This will be an interesting week.
I’m posting a list of books that have influenced me as a writer. I hope you enjoy this list, and that they inspire you as well.
10. Death in Venice by Thomas Mann
A bit of an odd choice to start this list off, but as a philosopher and a writer, this sticks with me. Mann is able to intertwine philosophy and literature into one coherent entity. The story is about a prolific author, Ausenbach, who goes on a vacation to Venice. While there he spies a beautiful Polish boy and ends up falling in love, or more appropriately, lust with him. His obsession with the boy addles his mind and reason so much that he ignores the warnings of a plague in Venice and eventually dies in his beach chair, the last image he sees being the boy wading in the ocean. Mann studied philosophy extensively, and in Venice, there’s a sequence where Ausenbach deliriously imagines himself and the boy as Socrates and Phaedrus his student.
9. The Chronicles of Narnia by C.S. Lewis
I love this series. This was one of the earliest book series I ever remember reading as a child. An important birthday gift was one of my own copies of all seven novels. They are still in my possession and are well-thumbed. I suppose one of the reasons these books have stuck with me is that Lewis’s prose has a way of transporting you away, just like the wardrobe or Uncle Andrew’s rings, into another world. And when I got older, I saw the symbolism in the books and that merely made me enjoy them more.
8. Alice’s Adventures in Wonderland & Through the Looking Glass by Lewis Carroll
What can I really say about these books except that they are amazing?
7. The BFG by Roald Dahl
Roald Dahl has been a part of my childhood literary experience. I’ve read all of his books, but this one sticks in my mind. I credit this book for helping me write the dialogue between my characters because Dahl has such cracking dialogue between Sophie and the BFG. You almost feel like you’re actually sitting there watching them talk to each other.
6. A Wrinkle in Time by Madeleine L’Engle
For me, and I feel a lot of people would agree, this is where my interest in writing fantasy really started to take root. One could say Meg is the precursor to Katniss and Triss and many other heroines.

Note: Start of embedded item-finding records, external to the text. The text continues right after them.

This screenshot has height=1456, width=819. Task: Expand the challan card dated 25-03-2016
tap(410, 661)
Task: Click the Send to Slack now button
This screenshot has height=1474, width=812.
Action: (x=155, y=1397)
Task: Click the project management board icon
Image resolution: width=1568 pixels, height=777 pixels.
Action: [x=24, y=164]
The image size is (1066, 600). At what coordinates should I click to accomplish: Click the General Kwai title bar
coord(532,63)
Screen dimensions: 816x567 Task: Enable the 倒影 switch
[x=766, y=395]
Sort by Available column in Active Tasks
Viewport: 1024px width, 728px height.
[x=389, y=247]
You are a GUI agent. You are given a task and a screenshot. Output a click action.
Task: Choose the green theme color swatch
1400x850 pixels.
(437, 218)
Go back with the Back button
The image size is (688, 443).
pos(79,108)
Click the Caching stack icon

5. The Last Unicorn by Peter S. Beagle
The first connection I had with this story was not with the book but with the animated film. We almost wore out the tape of it from watching it so much. I got a copy of the book in middle school…and I loved it.When I write prose, I try to write it not in his style, but I try to think “Hmm how would Beagle write this?” One day I would love to meet Mr. Beagle and tell him what a great influence he is to me.
4. The Adventures of Sherlock Holmes by Sir Arthur Conan Doyle
I’m going to flat out and say that this was what made me want to write mystery stories. I have a feeling that they won’t be as great as these stories, but you never know.
3. The Happy Prince and Other Tales & A House Full of Pomegranates by Oscar Wilde
I think most people don’t know that Wilde wrote fairy tales, but he did. I had a volume of the first collection, and I found that they were much different than any other stories I had read. The story that stuck out to me was The Nightingale and the Rose. The sacrifice of true love, only to have it taken for granted is bittersweet; sometimes I still get teary-eyed at the sacrifice and death of the Nightingale. And then the second collection, I read in high school. The Infanta is very similar to Nightingale with the theme of love and the one person who suffers from the pain dies. When I plan out scenes of unrequited love, I think of these two stories.
2. Anything by Neil Gaiman
Honestly, anything that this man writes is beautiful. He is what most writers aspire to, and he uses such lyrical prose. I dare you not to find a bad book of his.
1. The complete works of J.R.R Tolkien.
The Simarillion. The Hobbit. The Lord of the Rings. The Book of Lost Tales. My God, this man has written part of my life. The way he writes–yeah, it can get wordy, but it’s gloriously wordy. And he built up this world all of his life. I mean, I hope I can attempt to do what he did, but I will always bow down to Professor Tolkien–one of the greatest fantasy writers.
There you have it. Are there any I missed? Let me know in the comments below!
And now back to watching The Hobbit Extended Edition.